La logistique portuaire ne sera pas en reste, avec le port de Djen-Djen qui expérimentera des grues autonomes 5G et le suivi de conteneurs en temps réel, visant une amélioration de 25% de la productivité portuaire. Cette modernisation s’inscrit dans la stratégie de développement des infrastructures commerciales du pays.
Enfin, le secteur touristique bénéficiera d’innovations remarquables avec des expériences immersives de réalité virtuelle du Tassili accessibles depuis les aires d’autoroute, promettant de diversifier et moderniser l’offre touristique nationale grâce au streaming 8K.
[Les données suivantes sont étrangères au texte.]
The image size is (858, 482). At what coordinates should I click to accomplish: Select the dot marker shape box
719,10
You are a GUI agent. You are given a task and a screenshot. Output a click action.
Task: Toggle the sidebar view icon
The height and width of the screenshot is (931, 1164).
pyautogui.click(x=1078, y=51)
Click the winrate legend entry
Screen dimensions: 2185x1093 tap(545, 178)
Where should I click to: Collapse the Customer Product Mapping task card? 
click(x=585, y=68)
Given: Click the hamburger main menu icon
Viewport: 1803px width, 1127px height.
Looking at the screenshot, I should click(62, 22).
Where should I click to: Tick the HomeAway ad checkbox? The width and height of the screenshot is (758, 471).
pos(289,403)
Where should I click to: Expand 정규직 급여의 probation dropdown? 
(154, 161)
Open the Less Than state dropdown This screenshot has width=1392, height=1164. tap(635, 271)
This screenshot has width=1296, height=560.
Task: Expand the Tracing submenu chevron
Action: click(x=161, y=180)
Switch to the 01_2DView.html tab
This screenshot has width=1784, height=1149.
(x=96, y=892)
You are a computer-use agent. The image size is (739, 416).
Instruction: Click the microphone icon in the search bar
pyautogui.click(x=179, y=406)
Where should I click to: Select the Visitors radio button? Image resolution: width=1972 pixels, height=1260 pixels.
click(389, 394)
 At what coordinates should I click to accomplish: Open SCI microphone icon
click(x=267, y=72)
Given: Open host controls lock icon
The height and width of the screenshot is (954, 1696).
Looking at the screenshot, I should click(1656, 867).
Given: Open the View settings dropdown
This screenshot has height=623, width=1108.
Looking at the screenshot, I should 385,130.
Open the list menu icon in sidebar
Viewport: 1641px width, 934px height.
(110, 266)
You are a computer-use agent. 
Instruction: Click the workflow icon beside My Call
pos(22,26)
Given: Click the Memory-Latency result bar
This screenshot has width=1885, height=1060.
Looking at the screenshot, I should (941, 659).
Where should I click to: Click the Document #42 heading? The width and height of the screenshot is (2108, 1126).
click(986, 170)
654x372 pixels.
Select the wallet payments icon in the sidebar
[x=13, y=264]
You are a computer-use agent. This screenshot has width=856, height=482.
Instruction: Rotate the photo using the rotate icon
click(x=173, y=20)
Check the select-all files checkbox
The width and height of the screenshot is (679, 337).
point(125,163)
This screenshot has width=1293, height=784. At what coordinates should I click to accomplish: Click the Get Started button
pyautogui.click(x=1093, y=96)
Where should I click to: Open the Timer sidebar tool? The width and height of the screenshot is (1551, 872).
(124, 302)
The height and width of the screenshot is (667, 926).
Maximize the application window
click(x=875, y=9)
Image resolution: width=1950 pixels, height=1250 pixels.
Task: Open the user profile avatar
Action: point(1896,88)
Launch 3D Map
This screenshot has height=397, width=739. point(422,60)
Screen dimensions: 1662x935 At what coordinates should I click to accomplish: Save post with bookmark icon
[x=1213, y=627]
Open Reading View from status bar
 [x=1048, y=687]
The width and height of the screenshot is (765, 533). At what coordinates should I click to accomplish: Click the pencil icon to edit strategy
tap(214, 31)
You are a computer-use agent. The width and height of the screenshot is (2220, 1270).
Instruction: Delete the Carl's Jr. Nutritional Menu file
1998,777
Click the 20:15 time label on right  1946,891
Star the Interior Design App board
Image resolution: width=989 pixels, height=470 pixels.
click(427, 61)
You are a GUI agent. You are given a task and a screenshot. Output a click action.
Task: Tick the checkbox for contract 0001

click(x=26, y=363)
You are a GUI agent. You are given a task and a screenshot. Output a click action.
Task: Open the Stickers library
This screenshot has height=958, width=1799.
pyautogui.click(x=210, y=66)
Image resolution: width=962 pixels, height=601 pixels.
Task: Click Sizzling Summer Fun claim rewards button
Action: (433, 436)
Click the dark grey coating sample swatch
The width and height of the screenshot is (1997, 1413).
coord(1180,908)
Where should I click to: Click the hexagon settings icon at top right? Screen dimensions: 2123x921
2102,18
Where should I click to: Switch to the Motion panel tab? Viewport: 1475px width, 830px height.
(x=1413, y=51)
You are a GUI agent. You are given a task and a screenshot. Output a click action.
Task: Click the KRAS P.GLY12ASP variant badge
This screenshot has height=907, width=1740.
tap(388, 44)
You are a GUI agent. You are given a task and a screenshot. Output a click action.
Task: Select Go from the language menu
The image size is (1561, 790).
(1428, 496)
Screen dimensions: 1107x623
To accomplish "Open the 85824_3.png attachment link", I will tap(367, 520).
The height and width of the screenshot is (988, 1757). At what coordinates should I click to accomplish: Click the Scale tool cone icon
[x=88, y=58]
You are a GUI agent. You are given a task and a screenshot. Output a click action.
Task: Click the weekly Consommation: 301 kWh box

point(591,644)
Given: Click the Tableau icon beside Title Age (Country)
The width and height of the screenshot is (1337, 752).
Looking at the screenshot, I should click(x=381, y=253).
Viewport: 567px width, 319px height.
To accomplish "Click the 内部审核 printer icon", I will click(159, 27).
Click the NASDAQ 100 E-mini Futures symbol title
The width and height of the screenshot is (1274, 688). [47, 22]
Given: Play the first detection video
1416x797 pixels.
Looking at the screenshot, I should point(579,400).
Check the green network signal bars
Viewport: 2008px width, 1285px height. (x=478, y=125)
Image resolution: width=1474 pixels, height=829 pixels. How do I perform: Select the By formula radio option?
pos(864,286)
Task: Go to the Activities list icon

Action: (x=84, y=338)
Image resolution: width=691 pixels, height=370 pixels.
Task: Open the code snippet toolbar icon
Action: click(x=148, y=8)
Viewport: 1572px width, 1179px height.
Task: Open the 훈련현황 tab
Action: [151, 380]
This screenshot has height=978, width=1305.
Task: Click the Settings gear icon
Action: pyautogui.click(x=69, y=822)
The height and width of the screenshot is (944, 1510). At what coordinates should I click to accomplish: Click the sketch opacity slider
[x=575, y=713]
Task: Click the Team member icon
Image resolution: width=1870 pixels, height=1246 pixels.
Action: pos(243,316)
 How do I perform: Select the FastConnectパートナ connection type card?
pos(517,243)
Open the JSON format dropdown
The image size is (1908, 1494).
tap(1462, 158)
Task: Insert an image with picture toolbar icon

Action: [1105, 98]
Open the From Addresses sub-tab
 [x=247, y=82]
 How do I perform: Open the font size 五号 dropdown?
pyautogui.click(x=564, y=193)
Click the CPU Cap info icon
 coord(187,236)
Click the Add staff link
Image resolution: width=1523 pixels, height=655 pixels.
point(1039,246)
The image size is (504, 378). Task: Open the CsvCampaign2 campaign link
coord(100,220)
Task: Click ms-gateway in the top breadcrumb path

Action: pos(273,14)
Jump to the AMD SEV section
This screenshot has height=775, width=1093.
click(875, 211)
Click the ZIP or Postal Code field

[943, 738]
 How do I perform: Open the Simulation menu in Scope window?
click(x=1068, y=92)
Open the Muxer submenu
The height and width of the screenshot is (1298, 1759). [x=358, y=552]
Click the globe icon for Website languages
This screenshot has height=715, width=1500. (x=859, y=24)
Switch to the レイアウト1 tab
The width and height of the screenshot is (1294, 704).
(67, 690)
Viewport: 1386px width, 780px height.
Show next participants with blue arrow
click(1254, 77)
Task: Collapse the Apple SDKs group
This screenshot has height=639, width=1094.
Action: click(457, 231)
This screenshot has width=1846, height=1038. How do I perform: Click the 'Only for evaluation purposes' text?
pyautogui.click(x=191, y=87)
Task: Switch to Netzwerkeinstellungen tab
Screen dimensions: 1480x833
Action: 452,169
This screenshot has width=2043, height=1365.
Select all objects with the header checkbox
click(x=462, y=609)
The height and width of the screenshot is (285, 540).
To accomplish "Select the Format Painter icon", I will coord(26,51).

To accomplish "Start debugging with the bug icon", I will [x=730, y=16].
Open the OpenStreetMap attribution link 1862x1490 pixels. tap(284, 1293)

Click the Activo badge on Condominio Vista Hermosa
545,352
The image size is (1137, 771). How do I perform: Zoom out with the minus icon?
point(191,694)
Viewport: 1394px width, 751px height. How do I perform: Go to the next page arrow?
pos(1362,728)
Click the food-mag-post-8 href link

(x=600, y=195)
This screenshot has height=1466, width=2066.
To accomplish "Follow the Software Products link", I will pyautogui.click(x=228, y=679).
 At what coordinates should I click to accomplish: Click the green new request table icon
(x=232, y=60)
Un déploiement en trois phases
Le plan de déploiement algérien suit la logique économique suivante:
- Phase 1 (2025-2026) : Hotspots urbains et industriels
Focus sur Bab Ezzouar, les ports d’Alger/Oran et les complexes pétrochimiques de Skikda. Objectif : 5 wilayas avec plus de 1 Gb/s avant fin 2026. - Phase 2 (2027-2028) : Extension métropolitaine
Utilisation mixte des bandes 2600 MHz et 3,5 GHz, avec refarming LTE 1800 MHz pour l’ancrage NSA. - Phase 3 (2028-2030) : Couverture large et FWA
Déploiement de la bande 700 MHz après la bascule TV pour la 5G SA rurale et le Fixed Wireless Access grand public.
Des défis identifiés et anticipés
L’Algérie ne sous-estime pas les obstacles à surmonter. Seuls 37% des sites mobiles sont actuellement fibrés, nécessitant des investissements massifs. L’État étudie un fonds de co-investissement pour accélérer cette fibration. Par ailleurs, l’écosystème des terminaux progresse positivement : 28% des smartphones importés sont déjà compatibles 5G, mais la barre psychologique des 250 dollars reste un frein pour l’adoption massive.
Avec cette stratégie réfléchie et cette exécution méthodique, l’Algérie souhaite devenir la référence 5G du Maghreb. Pendant que le Maroc se concentre sur les événements sportifs (CAN 2025, Mondial 2030) et que la Tunisie explore la 5G privée après son lancement commercial, l’Algérie construit dès le départ un écosystème 5G pensé pour l’industrie et l’économie numérique.
Le rendez-vous est pris pour l’été 2025 avec l’attribution des licences, puis l’automne pour les premiers services commerciaux.